Some remarks on individualism and collectivism

BBC - Thought for the Day, 29 November 2005
Should the aid workers [recently kidnapped] still have been in Iraq? I was struck yesterday by the different perspective of those commenting on the kidnapping. The spokesman for Care International, another aid agency, was quite clear. For him, the answer was "No". His priority in a dangerous environment was the safety of his staff. Canon Andrew White, much involved in the Iraqi conflict, was reported as taking the same line; indeed, he'd warned the group a year ago that if they didn't leave they risked being kidnapped.

So were the group irresponsible in staying, and by so doing, putting their own life at risk? A local bishop, Bishop Riah, Bishop of Jerusalem, took a very different line. He was glad that they'd stayed, because their presence demonstrated that the Christian community is not merely a part of an occupying force. Their presence demonstrated that they were on the side of the Iraqi people. Their's could be a reconciling presence articulating the voice of the voiceless.

"Yes, but is it worth the possible sacrifice?" the bishop was asked. "Definitely," was his answer. "Reconciling partners may always risk their lives, but that is the right thing to do in a worthy cause."

The Rt Rev. Tom Butler takes his thought for the day in the direction of 'martyrdom' and consequences thereof. But there is more to be learned from Bishop Riah's position. It shows a certain view of life and the role of an individual's life in the overall scheme of things. This idea runs counter the currently prevalent version of enlightenment called 'secular humanism' which, strangely enough, is shared (at least in the 'culture of life' rhetoric) by the religious right. This maintains that the individual's life, ambitions, potential is of paramount concern and the needs of society at large (or other suprapersonal groupings) need to be subjugated to it.

This is present in many of the narratives of our time (such as the 'love conquers all' or 'rags to riches' schemas). However, there are also many narratives that try to grapple with the dilemma. Some do it through the prism of personal responsibility (Buffy the Vampire Slayer was a great example of that) others through describing alien cultures (one particular episode of Star Trek comes to mind). The two possible interpretations of Anna Karenina might exemplify this as well (thanks to Jamie Potter for reminding me): 1. impersonal and callous societal rules hounded her to suicide 2. her betrayal of the values of the society gave her no other option but to commit suicide.

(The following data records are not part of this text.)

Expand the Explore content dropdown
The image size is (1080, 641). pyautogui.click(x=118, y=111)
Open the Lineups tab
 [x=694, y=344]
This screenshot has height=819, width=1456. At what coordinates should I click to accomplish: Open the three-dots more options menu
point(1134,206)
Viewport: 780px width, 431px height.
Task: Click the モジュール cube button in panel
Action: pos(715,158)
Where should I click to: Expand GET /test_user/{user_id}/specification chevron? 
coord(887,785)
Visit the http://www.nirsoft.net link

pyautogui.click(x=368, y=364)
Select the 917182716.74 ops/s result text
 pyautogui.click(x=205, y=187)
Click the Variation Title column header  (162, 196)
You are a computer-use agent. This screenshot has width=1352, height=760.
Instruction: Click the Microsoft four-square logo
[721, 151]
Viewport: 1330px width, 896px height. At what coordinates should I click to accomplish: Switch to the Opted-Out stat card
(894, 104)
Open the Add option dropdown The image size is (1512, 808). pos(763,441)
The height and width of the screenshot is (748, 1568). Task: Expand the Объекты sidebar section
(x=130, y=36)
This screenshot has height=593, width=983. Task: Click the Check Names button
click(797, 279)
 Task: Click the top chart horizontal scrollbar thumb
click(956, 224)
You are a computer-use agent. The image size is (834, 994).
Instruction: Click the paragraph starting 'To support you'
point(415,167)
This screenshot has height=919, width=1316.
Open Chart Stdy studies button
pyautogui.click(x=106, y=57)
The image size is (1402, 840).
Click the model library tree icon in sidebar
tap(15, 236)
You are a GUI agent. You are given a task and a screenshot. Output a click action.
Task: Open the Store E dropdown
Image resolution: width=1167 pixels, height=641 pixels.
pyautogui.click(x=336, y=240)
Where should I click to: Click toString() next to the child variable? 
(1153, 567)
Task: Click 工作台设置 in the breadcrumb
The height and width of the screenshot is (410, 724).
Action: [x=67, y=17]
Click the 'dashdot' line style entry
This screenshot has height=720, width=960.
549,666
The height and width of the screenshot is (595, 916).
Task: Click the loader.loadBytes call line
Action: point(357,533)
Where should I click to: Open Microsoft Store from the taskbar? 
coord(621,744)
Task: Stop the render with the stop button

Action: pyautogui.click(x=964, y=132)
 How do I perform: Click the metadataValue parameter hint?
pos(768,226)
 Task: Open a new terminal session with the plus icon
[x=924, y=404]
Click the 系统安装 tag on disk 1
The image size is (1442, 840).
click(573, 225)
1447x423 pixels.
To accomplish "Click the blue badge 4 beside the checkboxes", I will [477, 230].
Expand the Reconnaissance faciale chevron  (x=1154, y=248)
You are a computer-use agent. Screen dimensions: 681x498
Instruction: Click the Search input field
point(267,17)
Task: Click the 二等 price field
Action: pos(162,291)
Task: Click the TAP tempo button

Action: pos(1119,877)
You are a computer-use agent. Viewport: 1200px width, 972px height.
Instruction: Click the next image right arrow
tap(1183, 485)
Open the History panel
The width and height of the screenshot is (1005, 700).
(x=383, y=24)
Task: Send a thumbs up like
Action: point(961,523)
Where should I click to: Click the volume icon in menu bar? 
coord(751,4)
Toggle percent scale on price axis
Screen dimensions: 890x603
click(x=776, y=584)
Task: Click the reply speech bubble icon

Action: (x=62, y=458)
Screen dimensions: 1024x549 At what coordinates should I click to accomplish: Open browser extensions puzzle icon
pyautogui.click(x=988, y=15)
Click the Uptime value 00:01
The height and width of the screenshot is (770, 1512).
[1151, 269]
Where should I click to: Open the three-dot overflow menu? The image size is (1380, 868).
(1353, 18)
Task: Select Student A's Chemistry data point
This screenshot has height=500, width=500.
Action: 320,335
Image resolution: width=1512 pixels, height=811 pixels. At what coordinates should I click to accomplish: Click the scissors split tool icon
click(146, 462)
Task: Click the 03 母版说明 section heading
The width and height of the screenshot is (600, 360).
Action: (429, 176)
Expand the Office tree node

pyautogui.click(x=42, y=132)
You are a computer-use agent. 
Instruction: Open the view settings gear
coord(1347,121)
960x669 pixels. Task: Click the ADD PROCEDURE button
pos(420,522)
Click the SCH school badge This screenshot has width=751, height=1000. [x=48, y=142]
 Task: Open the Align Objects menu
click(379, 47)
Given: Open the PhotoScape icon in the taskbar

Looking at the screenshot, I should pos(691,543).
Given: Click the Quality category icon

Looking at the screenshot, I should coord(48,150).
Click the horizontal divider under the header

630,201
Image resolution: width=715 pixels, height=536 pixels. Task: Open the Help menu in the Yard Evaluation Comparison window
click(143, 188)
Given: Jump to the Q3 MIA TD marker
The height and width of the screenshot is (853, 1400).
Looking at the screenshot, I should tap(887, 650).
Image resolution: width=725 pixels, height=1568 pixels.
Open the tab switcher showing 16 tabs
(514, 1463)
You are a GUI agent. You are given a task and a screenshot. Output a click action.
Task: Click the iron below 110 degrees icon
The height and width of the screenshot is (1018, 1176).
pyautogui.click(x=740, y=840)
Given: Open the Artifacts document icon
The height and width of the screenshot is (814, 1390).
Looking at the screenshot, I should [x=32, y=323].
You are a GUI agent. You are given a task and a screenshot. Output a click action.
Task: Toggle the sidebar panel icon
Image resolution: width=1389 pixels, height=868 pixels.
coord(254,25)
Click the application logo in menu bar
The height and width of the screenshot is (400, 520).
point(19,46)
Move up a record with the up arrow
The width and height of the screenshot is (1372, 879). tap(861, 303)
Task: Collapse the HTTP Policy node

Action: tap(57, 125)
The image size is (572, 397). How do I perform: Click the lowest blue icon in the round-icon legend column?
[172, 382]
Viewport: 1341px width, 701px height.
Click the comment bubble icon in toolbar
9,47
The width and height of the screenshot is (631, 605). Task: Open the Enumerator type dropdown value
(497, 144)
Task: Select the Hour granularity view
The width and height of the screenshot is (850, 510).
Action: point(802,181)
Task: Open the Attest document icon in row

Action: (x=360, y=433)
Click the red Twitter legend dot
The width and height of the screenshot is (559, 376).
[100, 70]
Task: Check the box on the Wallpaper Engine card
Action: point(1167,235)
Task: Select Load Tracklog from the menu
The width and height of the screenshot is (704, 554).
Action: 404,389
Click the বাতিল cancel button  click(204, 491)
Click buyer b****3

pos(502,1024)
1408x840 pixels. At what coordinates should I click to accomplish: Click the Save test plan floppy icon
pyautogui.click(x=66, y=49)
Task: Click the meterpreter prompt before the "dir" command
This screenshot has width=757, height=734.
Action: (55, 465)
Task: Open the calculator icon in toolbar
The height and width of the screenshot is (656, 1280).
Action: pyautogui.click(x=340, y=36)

It is interesting how all explanations of suicide bomber motivations in the Western press stem from the individual (angry mothers or sisters, enemployed men, mentally unstable individuals) whereas historically, such 'sacrifices' were considered simply a role an individual is required to play as part of the whole (I'm reminded of the Oceanic small-island nations whose members would set out to sea in times of food shortages to die - described by Jared Diamond in Colapse). Presumably, the Arab press might give a different slant (but I have no evidence of that). But we can only read such a perspective as a 'glorification of violence' (so presumably much of the westernized Arab press will do the same) and never even consider the 'glorification of doing one's duty' (or what is perceived as one's duty).

If this sounds like cultural relativism, it is probably because it is cultural relativism. But not in the naive sense (that Jerry Fodor hates more than people in motor boats). Hopefully, I'll get a chance to delve into the subject later.